Quais são as maneiras de entrar no peito de um passarinho? Há várias maneiras de se percorrer um livro, um voo ou um mergulho. Um dos modos mais prazerosos de entrar neste caminho poético de Piera Schnaider é se colocar também na posição de coisas mínimas e flutuantes. Quem lê Ave, maré está diante de grãos de areia, da suspensão de partículas e da própria palavra. Quem acompanha o gesto destes 69 poemas se torna ave “no ventre do tempo” e, simultaneamente, se torna cúmplice deste lembrete: “reinventar o trajeto da sombra”.
Neste livro, Piera condensa a linguagem e a espalha pela página como forma de evocação de entidades poderosas: a palavra e o papel; o corpo e o entorno. Orikis e origamis justapostos. Concisão, leveza e observação da natureza estão na estrutura do livro que conta com três seções delicadamente nomeadas: “Praticar o vento”, “Descaminhos do corpo”, “Levitar palavras”. Gosto de pensar nessas divisões como um haicai que aninha os demais poemas, que nos saúdam, e como lições despretensiosas desse gênero japonês.

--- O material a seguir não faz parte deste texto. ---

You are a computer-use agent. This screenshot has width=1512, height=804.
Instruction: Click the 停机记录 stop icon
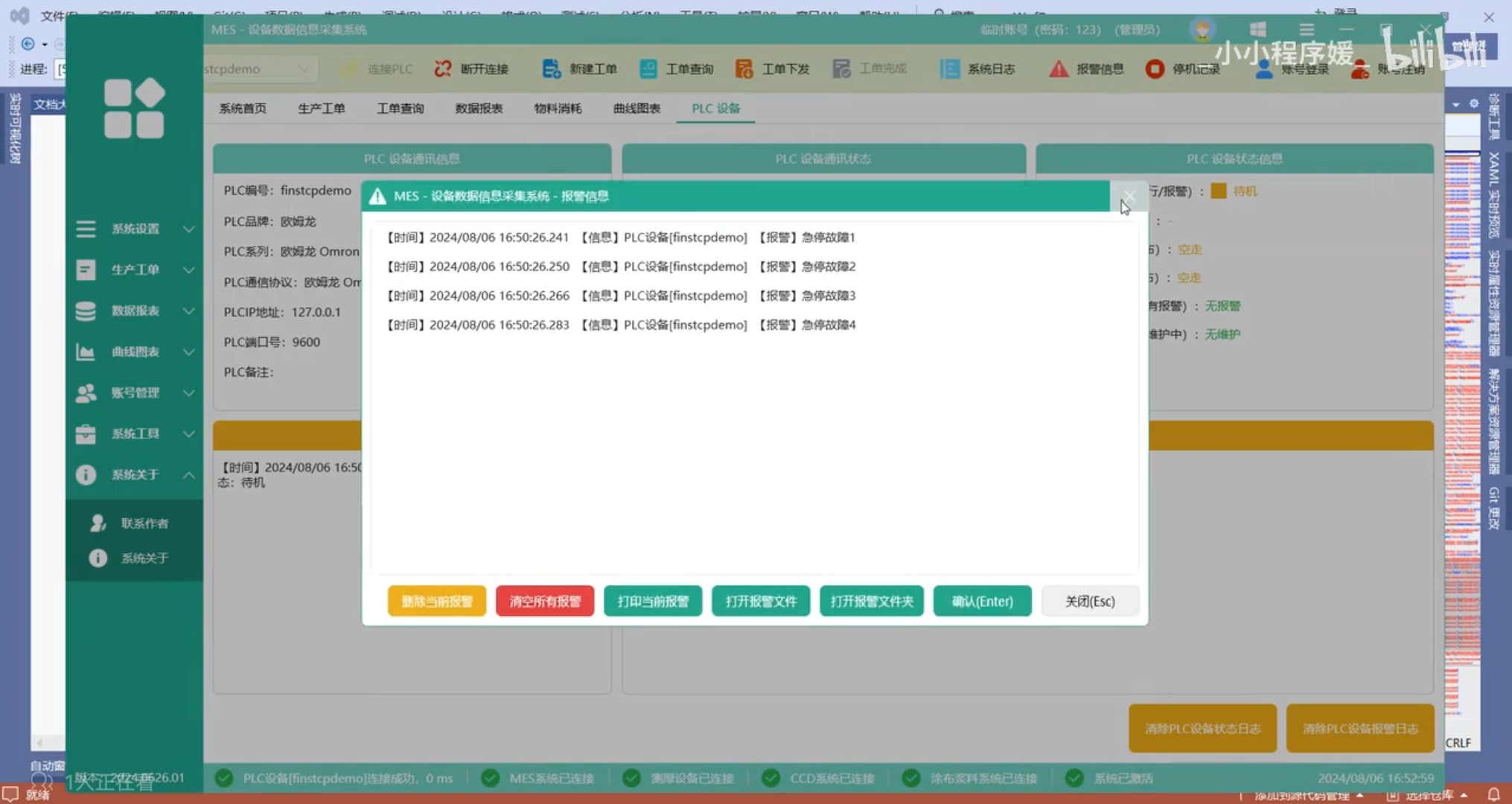tap(1154, 68)
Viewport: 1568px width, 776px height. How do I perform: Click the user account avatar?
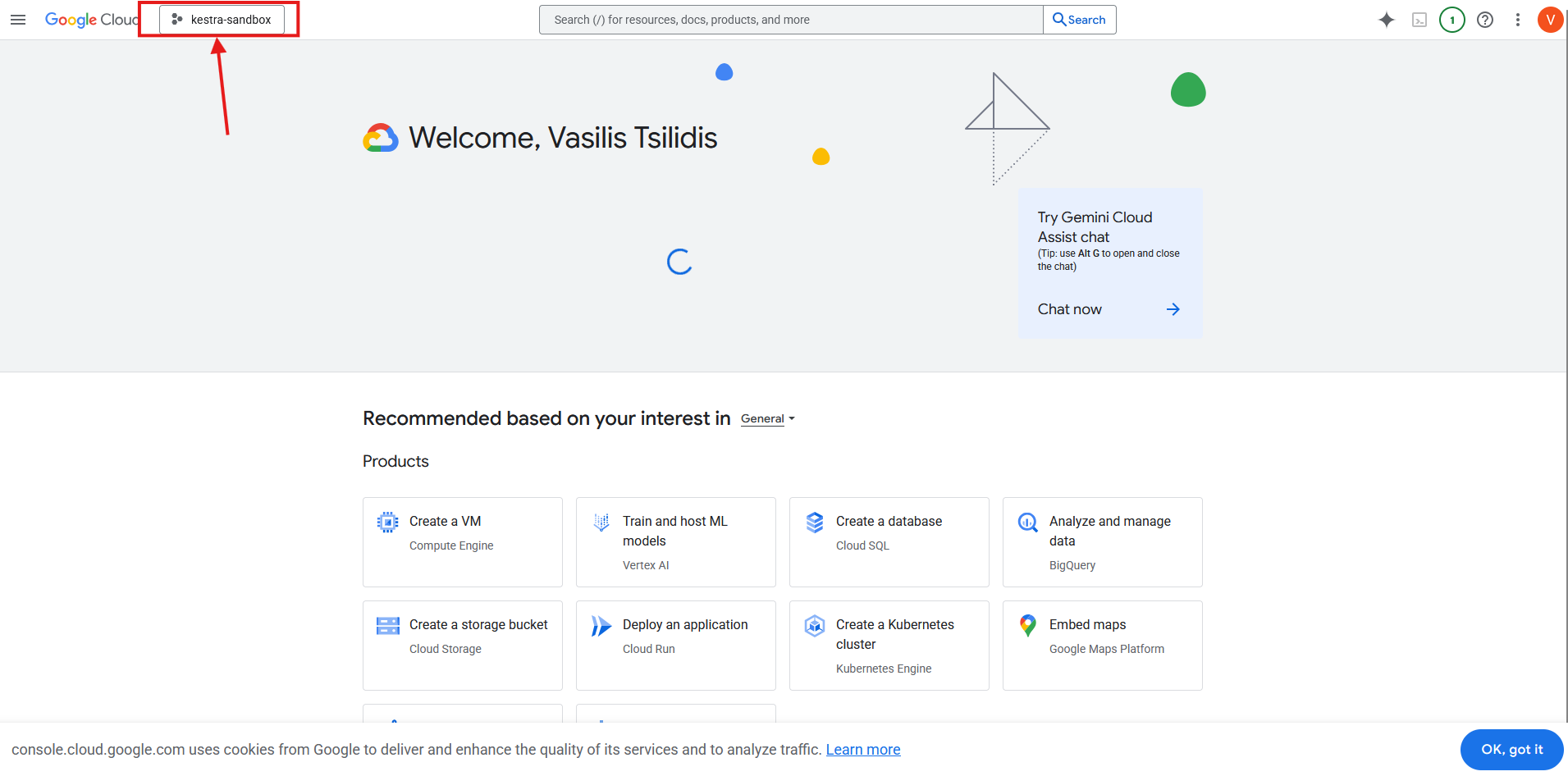[1549, 20]
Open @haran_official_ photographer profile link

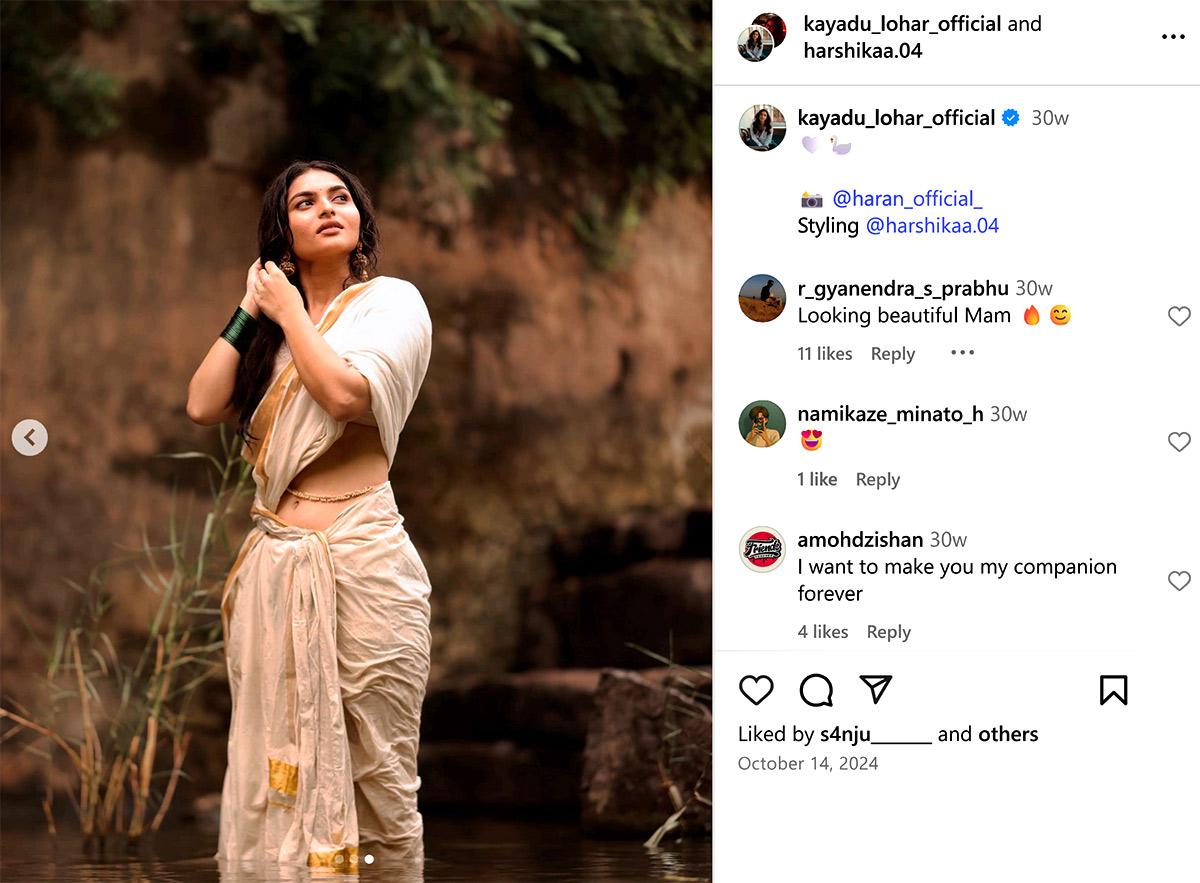click(x=907, y=198)
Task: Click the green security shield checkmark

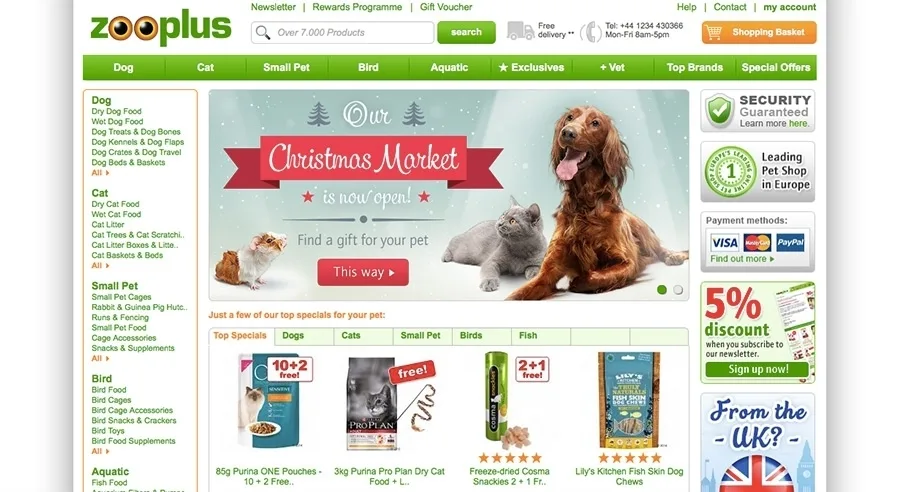Action: point(719,110)

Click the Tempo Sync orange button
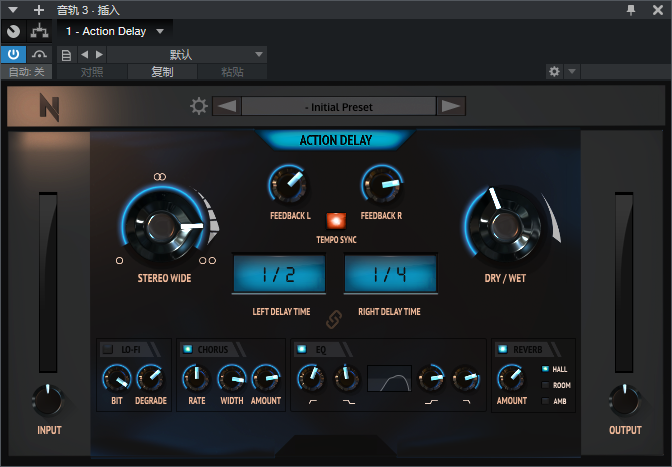coord(334,219)
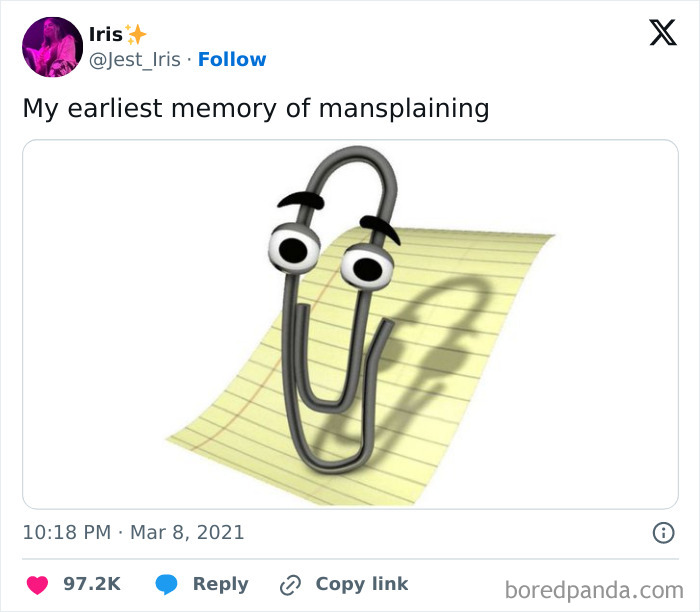Screen dimensions: 700x612
Task: Click the boredpanda.com watermark
Action: (x=594, y=591)
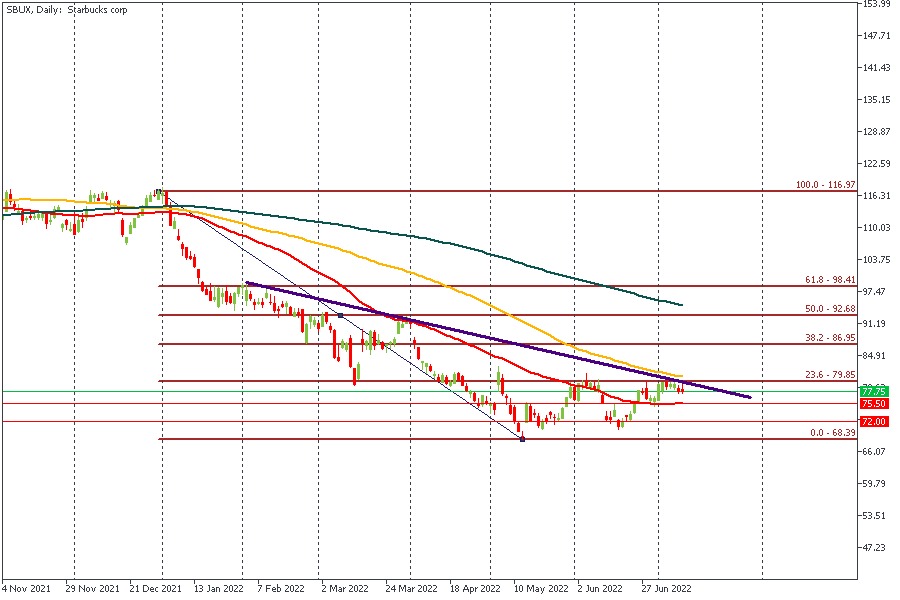The image size is (900, 600).
Task: Click the 47.23 price axis label
Action: (877, 548)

Aprendemos aqui a “sussurrar como folha/ o idioma da ventania” e a observar a comunhão entre fala, silêncio e modos de pronunciar imagens, ritmos e sons. Aprendemos também a expandir a forma: o haicai não apenas enquanto linhas fixas, mas como modo de praticar e convocar a existência. Em algumas práticas de vento, Piera ultrapassa os versos esperados para a forma japonesa, sem perder o estado de presença. Dispor poemas com mais versos ou sílabas poéticas sugere um grau de subversão: a métrica não aprisiona a ventania da palavra.
Aves, palavras e marés são vivas e indicam rotas para se praticar a convicção do transitório: seja na aproximação de maré, Maria, mère na prece que nomeia o livro, seja no poema espiralado que nos remete à ciclicidade.
Como um pássaro “sobre nossos ombros”, “a poesia” de Piera “flutua”. Levanta voo e se inclina em direção à maré. Entre o lapso do céu e do mar, a exaltação da natureza, da página em branco. É íntima — da água, do ar, do arrepio e do sopro — e intima o mundo a habitar folhas e flores na calçada, ciscos que passam abraçados ao vento ou a brisa que desliza no dorso da borboleta. Há um jogo de proporções presentes neste livro, não somente pela forma do haicai, mas porque o silêncio de quem recebeu um “olho de vento/ pra escalar a altura cintilante dos insetos” insiste na dimensão. Outro caminho para continuar neste livro é confiar na “palavra solta/ ponta de flecha”, isto é, esticar a pronúncia do ar.